Given task =>
Please rename "partition" to "volume" in the entries from the first one through the line containing "pyautogui.click(x=155, y=30)", and give those lines again with everything else unchanged.

Entries for item positions
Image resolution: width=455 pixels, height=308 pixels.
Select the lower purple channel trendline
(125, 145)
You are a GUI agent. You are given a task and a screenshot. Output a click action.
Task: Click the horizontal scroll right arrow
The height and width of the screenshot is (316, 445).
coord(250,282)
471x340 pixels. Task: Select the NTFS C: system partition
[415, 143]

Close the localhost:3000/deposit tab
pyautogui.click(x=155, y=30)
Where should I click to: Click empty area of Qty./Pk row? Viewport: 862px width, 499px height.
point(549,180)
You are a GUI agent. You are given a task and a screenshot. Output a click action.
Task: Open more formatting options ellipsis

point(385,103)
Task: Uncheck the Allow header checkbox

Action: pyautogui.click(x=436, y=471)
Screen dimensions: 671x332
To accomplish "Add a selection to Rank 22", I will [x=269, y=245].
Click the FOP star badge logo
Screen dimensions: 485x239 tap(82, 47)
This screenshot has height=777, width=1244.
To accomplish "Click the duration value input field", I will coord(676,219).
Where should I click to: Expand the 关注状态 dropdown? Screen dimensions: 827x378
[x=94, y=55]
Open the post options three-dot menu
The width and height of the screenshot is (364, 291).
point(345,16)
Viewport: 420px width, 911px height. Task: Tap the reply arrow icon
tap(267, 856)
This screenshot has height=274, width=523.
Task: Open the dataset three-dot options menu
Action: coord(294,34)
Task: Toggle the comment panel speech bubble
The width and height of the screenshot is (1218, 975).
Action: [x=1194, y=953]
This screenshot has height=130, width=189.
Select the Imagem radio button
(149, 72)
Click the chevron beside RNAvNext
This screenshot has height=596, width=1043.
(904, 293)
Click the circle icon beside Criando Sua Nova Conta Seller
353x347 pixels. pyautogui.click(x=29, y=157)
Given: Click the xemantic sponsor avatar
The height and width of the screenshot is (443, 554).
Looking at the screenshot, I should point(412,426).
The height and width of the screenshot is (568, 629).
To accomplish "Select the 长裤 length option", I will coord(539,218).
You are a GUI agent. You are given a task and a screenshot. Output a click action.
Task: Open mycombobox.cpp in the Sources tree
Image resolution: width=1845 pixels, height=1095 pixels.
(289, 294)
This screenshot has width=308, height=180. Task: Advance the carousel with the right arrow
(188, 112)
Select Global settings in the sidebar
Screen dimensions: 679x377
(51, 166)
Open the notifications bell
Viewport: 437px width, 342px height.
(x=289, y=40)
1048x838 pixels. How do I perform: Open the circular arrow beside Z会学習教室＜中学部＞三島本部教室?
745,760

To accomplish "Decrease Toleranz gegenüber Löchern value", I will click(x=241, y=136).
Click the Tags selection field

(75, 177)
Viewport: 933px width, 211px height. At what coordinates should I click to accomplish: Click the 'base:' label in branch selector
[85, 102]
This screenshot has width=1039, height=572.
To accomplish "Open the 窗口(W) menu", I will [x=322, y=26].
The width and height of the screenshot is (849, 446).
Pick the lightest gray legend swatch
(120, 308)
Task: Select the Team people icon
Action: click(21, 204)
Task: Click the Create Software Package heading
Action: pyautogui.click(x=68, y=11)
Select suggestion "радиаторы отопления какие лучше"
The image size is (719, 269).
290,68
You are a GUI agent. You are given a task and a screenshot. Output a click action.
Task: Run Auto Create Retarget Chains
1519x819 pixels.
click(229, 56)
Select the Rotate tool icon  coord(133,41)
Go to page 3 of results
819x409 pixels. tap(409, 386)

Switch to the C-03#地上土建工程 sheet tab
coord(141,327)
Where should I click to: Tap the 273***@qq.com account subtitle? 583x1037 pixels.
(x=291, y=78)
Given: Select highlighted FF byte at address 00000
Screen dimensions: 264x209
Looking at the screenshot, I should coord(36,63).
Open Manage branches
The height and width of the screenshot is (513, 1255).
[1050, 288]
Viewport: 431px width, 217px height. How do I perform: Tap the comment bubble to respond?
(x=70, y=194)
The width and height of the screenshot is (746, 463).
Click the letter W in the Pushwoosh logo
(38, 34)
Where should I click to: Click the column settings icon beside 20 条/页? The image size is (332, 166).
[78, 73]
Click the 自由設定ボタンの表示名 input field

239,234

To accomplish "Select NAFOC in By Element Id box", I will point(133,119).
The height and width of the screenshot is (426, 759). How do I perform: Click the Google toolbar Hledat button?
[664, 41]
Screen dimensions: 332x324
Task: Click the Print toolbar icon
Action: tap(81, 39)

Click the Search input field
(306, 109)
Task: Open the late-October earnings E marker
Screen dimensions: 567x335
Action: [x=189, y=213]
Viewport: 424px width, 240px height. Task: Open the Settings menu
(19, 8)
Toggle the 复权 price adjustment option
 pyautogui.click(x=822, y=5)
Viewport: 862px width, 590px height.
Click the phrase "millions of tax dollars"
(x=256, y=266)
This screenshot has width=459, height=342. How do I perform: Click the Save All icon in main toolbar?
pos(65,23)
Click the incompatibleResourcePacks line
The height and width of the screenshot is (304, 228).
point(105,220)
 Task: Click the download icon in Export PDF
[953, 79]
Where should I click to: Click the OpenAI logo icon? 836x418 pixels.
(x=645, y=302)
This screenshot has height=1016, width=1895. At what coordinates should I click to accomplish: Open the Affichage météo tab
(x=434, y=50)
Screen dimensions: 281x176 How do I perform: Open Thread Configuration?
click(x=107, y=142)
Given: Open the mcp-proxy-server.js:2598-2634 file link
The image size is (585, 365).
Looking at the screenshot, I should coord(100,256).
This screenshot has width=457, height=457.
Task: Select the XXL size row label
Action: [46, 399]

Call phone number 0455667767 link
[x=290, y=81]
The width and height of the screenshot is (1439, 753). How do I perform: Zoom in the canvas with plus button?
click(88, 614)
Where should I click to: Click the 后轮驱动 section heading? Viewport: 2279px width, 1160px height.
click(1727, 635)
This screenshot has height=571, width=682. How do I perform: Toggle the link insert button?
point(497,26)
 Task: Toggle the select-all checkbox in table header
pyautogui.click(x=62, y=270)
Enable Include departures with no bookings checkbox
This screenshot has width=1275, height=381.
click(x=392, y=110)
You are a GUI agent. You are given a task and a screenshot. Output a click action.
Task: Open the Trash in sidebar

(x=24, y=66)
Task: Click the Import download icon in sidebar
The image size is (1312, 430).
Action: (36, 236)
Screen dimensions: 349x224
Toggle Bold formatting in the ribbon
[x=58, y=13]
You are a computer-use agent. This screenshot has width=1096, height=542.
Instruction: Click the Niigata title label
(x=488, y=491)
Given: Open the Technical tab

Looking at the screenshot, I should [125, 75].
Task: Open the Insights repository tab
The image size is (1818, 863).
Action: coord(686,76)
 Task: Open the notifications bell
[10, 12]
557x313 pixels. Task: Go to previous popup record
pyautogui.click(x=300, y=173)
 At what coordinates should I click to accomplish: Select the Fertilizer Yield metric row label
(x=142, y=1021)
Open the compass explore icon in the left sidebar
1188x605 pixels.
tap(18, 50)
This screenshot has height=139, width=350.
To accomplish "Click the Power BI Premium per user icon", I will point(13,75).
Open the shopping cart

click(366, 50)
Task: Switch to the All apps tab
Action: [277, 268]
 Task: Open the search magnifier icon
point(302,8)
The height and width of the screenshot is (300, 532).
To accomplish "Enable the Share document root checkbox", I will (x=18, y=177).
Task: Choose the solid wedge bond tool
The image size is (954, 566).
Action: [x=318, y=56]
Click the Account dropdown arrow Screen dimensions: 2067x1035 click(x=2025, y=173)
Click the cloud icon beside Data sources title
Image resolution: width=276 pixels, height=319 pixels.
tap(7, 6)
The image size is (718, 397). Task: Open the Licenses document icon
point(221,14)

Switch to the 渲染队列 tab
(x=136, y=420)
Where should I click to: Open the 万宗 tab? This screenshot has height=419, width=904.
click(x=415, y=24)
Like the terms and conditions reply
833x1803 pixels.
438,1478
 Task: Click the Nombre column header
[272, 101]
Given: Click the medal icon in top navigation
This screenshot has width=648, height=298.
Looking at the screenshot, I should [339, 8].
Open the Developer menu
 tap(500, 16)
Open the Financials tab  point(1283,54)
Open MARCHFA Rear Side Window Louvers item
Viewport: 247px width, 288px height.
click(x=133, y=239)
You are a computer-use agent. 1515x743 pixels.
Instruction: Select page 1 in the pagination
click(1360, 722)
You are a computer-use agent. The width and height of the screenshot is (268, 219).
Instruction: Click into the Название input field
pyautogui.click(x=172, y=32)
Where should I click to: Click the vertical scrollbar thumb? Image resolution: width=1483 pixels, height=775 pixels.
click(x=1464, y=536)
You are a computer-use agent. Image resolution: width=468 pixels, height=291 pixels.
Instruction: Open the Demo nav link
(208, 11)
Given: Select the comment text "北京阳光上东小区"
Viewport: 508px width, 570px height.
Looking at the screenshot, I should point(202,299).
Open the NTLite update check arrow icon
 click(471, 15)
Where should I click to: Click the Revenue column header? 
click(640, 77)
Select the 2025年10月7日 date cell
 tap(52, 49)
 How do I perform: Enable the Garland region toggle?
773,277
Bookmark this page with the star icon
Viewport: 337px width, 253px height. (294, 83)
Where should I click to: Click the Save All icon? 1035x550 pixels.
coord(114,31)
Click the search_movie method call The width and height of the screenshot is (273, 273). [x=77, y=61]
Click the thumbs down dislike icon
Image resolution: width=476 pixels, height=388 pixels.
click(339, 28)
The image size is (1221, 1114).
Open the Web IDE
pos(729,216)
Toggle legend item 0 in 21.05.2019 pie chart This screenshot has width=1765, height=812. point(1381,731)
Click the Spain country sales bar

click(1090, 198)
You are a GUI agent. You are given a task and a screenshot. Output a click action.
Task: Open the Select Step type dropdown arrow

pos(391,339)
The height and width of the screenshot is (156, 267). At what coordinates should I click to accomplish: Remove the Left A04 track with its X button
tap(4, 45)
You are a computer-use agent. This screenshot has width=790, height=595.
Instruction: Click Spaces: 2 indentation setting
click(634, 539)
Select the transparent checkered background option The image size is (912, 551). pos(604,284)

Task solution =>
Image resolution: width=455 pixels, height=308 pixels.
Select the lower purple channel trendline
(125, 145)
You are a GUI agent. You are given a task and a screenshot. Output a click action.
Task: Click the horizontal scroll right arrow
The height and width of the screenshot is (316, 445).
coord(250,282)
471x340 pixels. Task: Select the NTFS C: system volume
[415, 143]

Close the localhost:3000/deposit tab
pyautogui.click(x=155, y=30)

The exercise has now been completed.